Riding the Blue Derby trails in Tasmania proves to be an enlightening experience for several inexperienced mountain bikers.

I know I’m asking a lot. After spending most of the past two hours climbing some of Blue Derby’s lower mountain biking trails, my two riding companions, Gareth Sutcliffe and Craig Tucker, are itching for some gravity-fuelled hijinks.

And by making them wait while I go on ahead to photograph them in action, I’m keeping them from it. The light is at fault. The winter rays streaming through the stringybarks either side of The Great Race are so gloriously warm and so perfectly crisp that I feel compelled to preserve the moment through my camera lens.

Since driving from Launceston to the former tin mining town of Derby, in Tasmania’s northeast, we’ve spent most of our time sweating and panting up a series of climbs that eventually spit us out at the Black Stump, a once-grand eucalypt anchored at a point where bike trails fan out in all directions. 

As one of three busy shuttle points around this fast-expanding trail network, it’s from this junction that two-wheeled troupes disperse across 100km of interlinked trails suiting riders of all levels. 


Riding the Blue Derby trails of Tasmania

Already, the trails have taken two casualties from our six-strong group. Sydneysiders Don Robertson and Syl Malki have come to Tasmania for the first time to celebrate a milestone birthday for Syl. The idea of thrashing it out on the trails, then flopping down inside Blue Derby Pods Ride’s cosy accommodation sounded like just the kind of pampered bliss her occasion called out for. Then reality set in.

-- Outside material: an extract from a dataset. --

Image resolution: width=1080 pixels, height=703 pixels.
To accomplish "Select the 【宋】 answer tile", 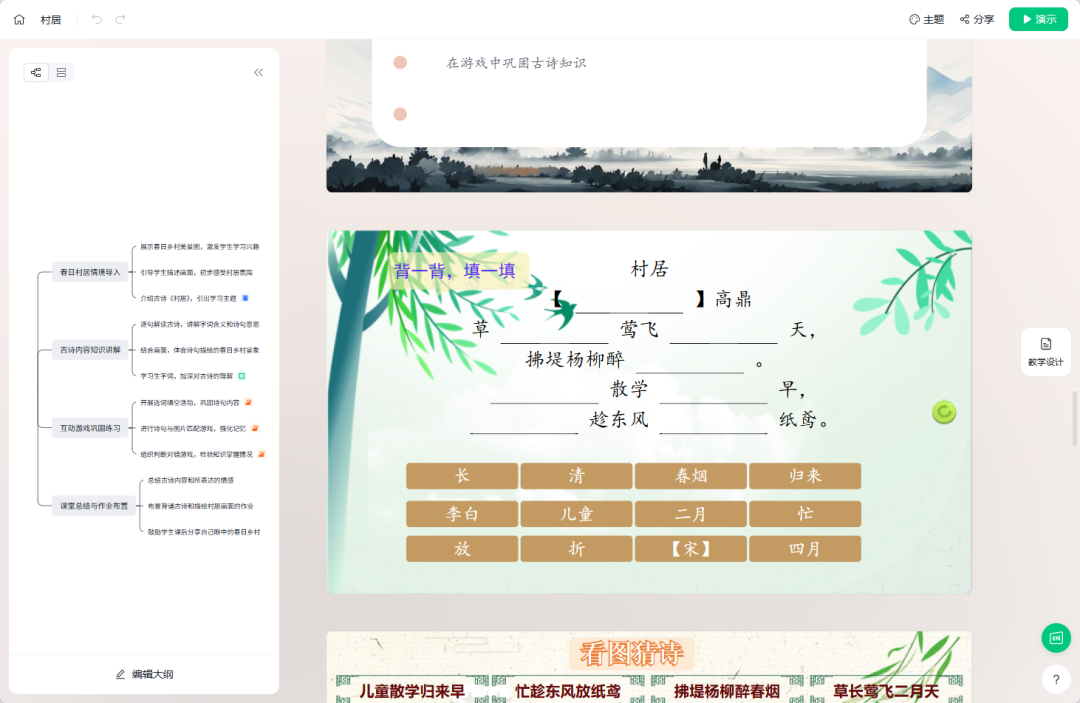I will (690, 548).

It was while labouring up Axehead and then traversing Long Shadows that Syl, a novice mountain biker, realised that she may have bitten off more than she could chew (perhaps she missed out on a few classic mountain bike hacks).

After reassessing their options over lunch on a rocky creek bed just downriver from the Cascade Dam, the two lovebirds retired to the Blue Derby accommodation pods, having barely ridden downhill. It’s a pattern they fall into the following day as well, exerting themselves early then turning in for hot showers and bottomless glasses of wine while playing board games beside a wood-fired heater.

They haven’t been alone in struggling either. While I’m not exactly a rookie when it comes to mountain biking, it’s also fair to say that I’m a long way off joining the Enduro World Series (EWS) that has staged events here in each of the past two years.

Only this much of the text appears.